I get an error message when I try to compile the code below:
======================== Error message ========================================
error C2664: 'f' : cannot convert parameter 1 from 'c<t1,t2>' to 'const c<t1,t2> &'
with
[
t1=char,
t2=int
]
and
[
t1=const char,
t2=int
]
===================================== Code ====================================
template< typename t1, typename t2 >
struct c
{
c( ) { }
operator c< t1 const, t2 >( ) const { return c< t1 const, t2 >( ); }
};

template< typename t2 >
void f( c< char const, t2 > const& )
{
}

int __cdecl main
(
)
{
c< char, int > C;
f( C );
}

Why is the conversion operator not used in this context?

msalters
Fri Jul 22 05:17:31 CDT 2005



BigMan schreef:
> I get an error message when I try to compile the code below:
> ======================== Error message
> error C2664: 'f' : cannot convert parameter 1 from 'c<t1,t2>' to
'const c<t1,t2> &'
> with [ t1=char, t2=int ]
> and [ t1=const char, t2=int ]
> ===================================== Code
> template< typename t1, typename t2 >
> struct c
> {
> c( ) { }
> operator c< t1 const, t2 >( ) const { return c< t1 const, t2 >( ); }
> };
>
> template< typename t2 >
> void f( c< char const, t2 > const& )
> {
> }
>
> int main ( )
> {
> c< char, int > C;
> f( C );
> }
>
> Why is the conversion operator not used in this context?

Because f is a template. That means the compiler has a theoretically
infinte set of overloads f<T>. Without templates, the set is finite
and the compiler can determine per overload what conversion sequence
is needed. Clearly, that algorithm wouldn't work for infinite sets.

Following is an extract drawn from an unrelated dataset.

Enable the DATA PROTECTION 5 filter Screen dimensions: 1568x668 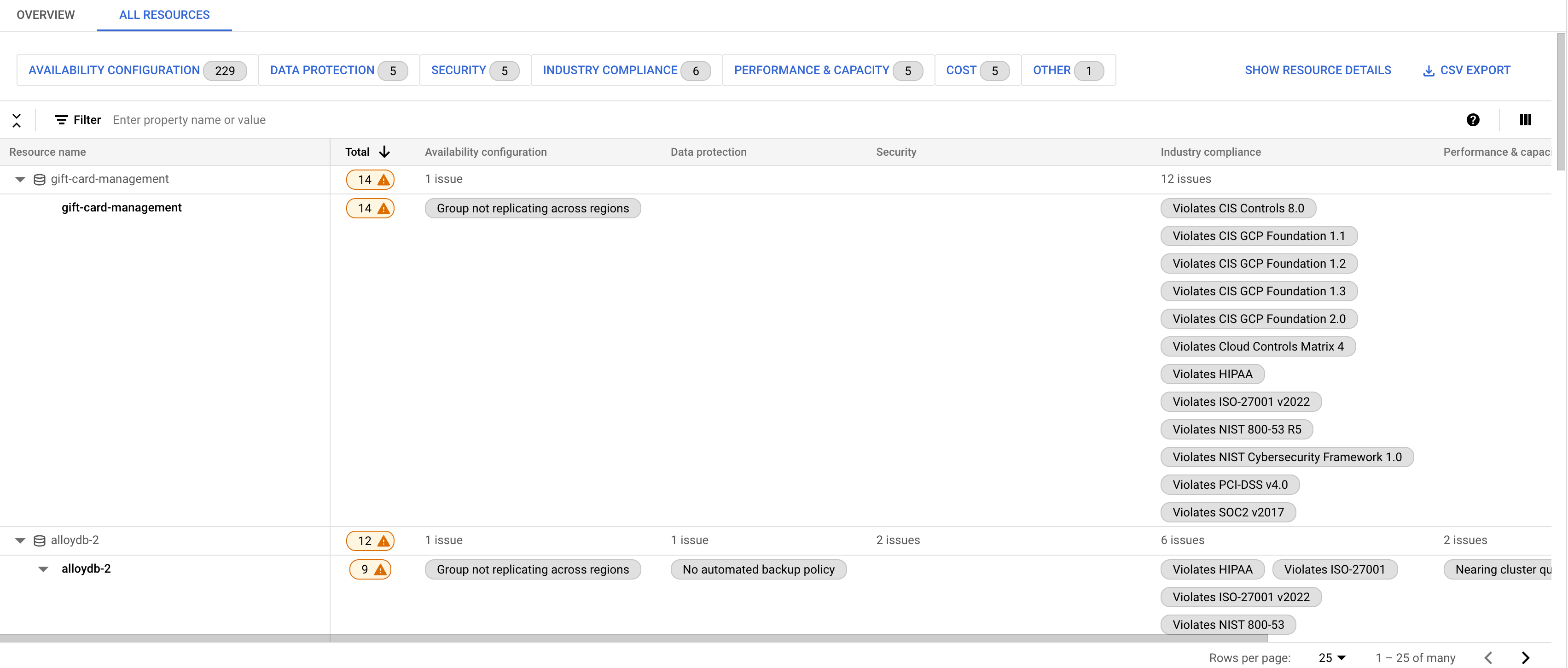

Therefore, the C++ standard says that you must have an exact match
for the argument of foo. In the absence of conversions, the compiler
can exactly deduce the template arguments from the provided argument.

In you example, the compiler simply can't find a t2 for which
c<char const, t2> equals c<char,int>

HTH,
Michiel Salters

BigMan
Tue Jul 26 00:27:56 CDT 2005


"msalters" <Michiel.Salters@logicacmg.com> wrote in message news:1122027451.766331.265470@z14g2000cwz.googlegroups.com...
>
>
> BigMan schreef:
>> I get an error message when I try to compile the code below:
>> ======================== Error message
> > error C2664: 'f' : cannot convert parameter 1 from 'c<t1,t2>' to
> 'const c<t1,t2> &'
>> with [ t1=char, t2=int ]
>> and [ t1=const char, t2=int ]
>> ===================================== Code
>> template< typename t1, typename t2 >
>> struct c
>> {
>> c( ) { }
>> operator c< t1 const, t2 >( ) const { return c< t1 const, t2 >( ); }
>> };
>>
>> template< typename t2 >
>> void f( c< char const, t2 > const& )
>> {
>> }
>>
>> int main ( )
>> {
>> c< char, int > C;
>> f( C );
>> }
>>
>> Why is the conversion operator not used in this context?
>
> Because f is a template. That means the compiler has a theoretically
> infinte set of overloads f<T>. Without templates, the set is finite
> and the compiler can determine per overload what conversion sequence
> is needed. Clearly, that algorithm wouldn't work for infinite sets.
>
> Therefore, the C++ standard says that you must have an exact match
> for the argument of foo.

Where does it say so?

> In the absence of conversions, the compiler
> can exactly deduce the template arguments from the provided argument.
>
> In you example, the compiler simply can't find a t2 for which
> c<char const, t2> equals c<char,int>
>
> HTH,
> Michiel Salters
>

Tom
Tue Jul 26 04:13:44 CDT 2005

BigMan wrote:

>> Because f is a template. That means the compiler has a theoretically
>> infinte set of overloads f<T>. Without templates, the set is finite
>> and the compiler can determine per overload what conversion sequence
>> is needed. Clearly, that algorithm wouldn't work for infinite sets.
>>
>> Therefore, the C++ standard says that you must have an exact match
>> for the argument of foo.
>
>
> Where does it say so?

14.8.2.1.

Tom